TRY IT
Filter the listing below, keeping every line that holds "agent".
#### RECORDS FOR THIS EXERCISE
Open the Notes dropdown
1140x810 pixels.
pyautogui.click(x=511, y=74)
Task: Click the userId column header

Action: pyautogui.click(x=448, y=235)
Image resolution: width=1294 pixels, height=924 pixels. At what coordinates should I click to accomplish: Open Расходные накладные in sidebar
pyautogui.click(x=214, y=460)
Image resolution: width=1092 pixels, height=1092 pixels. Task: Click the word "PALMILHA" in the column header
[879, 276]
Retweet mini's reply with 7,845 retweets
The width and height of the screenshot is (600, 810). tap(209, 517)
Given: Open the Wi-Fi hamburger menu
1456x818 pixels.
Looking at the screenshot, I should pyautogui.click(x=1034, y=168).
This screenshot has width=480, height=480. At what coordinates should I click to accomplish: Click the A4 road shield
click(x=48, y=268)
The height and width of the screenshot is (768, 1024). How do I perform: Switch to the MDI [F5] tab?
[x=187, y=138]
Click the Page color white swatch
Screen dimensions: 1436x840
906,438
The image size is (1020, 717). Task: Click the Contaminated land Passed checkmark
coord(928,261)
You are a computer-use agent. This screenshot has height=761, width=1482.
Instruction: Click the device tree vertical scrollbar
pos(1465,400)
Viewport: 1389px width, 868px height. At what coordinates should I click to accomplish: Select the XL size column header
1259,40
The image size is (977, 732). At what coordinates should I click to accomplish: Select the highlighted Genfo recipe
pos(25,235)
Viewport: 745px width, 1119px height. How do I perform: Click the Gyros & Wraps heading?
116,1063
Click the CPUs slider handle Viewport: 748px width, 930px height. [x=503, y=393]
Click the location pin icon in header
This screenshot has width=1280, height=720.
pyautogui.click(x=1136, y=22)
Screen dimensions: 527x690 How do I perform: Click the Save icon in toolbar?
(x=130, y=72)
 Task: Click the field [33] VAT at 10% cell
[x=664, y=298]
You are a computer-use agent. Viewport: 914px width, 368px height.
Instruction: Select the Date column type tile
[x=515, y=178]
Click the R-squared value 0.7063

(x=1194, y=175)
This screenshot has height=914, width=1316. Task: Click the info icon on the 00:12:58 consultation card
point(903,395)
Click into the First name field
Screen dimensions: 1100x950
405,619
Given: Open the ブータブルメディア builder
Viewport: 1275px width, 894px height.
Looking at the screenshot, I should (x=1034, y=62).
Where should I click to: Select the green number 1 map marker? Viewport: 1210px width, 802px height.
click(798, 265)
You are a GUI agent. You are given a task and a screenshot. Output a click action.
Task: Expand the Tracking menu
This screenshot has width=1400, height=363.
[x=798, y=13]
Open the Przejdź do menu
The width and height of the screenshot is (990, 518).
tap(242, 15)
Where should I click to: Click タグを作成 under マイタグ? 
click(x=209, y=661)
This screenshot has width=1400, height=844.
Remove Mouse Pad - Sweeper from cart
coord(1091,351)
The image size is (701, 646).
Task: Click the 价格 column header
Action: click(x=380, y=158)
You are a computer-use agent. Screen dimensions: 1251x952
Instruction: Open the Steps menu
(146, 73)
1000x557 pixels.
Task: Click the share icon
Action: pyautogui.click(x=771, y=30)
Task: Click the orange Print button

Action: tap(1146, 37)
########
ANSWER FOR THIS EXERCISE
You are a computer-use agent. This screenshot has height=761, width=1482.
You are a computer-use agent. Viewport: 914px width, 368px height.
You are a GUI agent. You are given a task and a screenshot. Output a click action.
You are a computer-use agent. Screen dimensions: 1251x952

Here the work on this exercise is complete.